Las obras de teatro se estructuran mediante actos (entre tres y cinco), y éstos mediante escenas. Esta organización o división del texto, en los libretos, existe, supuestamente, desde los orígenes mismos del teatro en la Grecia antigua. Los libretos, por otra parte, no contienen sólo el texto que se interpreta, sino que también se añaden los nombres de los personajes, que preceden los que éstos enuncian, y se incorporan didascalias, es decir acotaciones o anotaciones sobre los movimientos -entradas, salidas, pero también gestos, tonos de voz, etc.- de los personajes, a fin de facilitar la comprensión o visualización de la obra por parte del lector y del intérprete, cuando se lee o se representa.
Sin embargo, todo este complejo y tabulado sistema compositivo es una invención renacentista. Las obras griegas y romanas carecían de esta partición así como de las llamadas didascalias. Tampoco se incluían referencias escenográficas sobre los lugares donde acontecía la acción. De hecho, las representaciones en la antigüedad carecían de decorados. El escenario estaba desnudo y eran los intérpretes los que aportaban dichas precisiones espaciales, casi siempre en un monólogo inicial en la primera “escena”.
La palabra escena se ha escrito entre comillas porque no existían escenas ni actos. Esta organización del texto, como ya hemos indicado, es moderna, fruto de la preparación de los libretos que se imprimían. La imprenta exigió estas acotaciones dado que el texto se publicaba para ser leído.

-- -- --

=== Ejercicio 1 ===
Según el texto sobre la estructura de las obras de teatro, ¿de qué época es invención el sistema de actos, escenas y didascalias?
=== Ejercicio 2 ===
Extrae del texto sobre la estructura de las obras de teatro el fragmento que comienza en las palabras "Las obras de" y termina después de "o se representa.".

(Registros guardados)
-- -- --

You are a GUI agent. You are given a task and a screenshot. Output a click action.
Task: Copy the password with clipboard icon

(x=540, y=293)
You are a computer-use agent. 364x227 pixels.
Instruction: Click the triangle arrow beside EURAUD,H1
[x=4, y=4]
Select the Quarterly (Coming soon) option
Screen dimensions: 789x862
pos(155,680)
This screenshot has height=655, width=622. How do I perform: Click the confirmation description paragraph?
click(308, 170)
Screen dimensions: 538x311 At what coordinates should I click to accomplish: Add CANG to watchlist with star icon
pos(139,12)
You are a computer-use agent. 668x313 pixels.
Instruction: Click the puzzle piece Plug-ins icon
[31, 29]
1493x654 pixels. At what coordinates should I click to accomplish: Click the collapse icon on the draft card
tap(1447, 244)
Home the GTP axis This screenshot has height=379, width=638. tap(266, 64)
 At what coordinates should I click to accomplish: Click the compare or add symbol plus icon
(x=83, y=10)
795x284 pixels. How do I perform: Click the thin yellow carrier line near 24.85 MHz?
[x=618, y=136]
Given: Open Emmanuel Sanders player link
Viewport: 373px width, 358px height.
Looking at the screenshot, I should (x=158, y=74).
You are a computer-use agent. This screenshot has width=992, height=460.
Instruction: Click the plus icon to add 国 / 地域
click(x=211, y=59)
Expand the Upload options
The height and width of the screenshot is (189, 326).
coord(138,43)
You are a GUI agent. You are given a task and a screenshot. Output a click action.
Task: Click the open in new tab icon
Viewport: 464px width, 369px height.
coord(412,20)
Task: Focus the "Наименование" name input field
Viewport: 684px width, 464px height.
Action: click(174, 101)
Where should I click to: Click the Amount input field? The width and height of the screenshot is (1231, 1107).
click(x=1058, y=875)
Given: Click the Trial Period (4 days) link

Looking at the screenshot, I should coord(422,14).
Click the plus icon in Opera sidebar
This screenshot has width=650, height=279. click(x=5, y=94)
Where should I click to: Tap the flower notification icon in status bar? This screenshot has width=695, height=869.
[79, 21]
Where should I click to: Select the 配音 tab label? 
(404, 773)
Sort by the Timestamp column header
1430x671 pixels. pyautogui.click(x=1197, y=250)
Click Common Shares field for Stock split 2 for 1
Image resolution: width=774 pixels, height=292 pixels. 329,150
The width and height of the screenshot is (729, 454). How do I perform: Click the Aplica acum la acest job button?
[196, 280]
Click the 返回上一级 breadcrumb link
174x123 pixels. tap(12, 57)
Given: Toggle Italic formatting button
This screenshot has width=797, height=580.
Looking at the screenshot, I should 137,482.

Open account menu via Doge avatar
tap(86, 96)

-- -- --

=== Respuesta escrita 1 ===
Es una invención renacentista.

=== Respuesta escrita 2 ===
Las obras de teatro se estructuran mediante actos (entre tres y cinco), y éstos mediante escenas. Esta organización o división del texto, en los libretos, existe, supuestamente, desde los orígenes mismos del teatro en la Grecia antigua. Los libretos, por otra parte, no contienen sólo el texto que se interpreta, sino que también se añaden los nombres de los personajes, que preceden los que éstos enuncian, y se incorporan didascalias, es decir acotaciones o anotaciones sobre los movimientos -entradas, salidas, pero también gestos, tonos de voz, etc.- de los personajes, a fin de facilitar la comprensión o visualización de la obra por parte del lector y del intérprete, cuando se lee o se representa.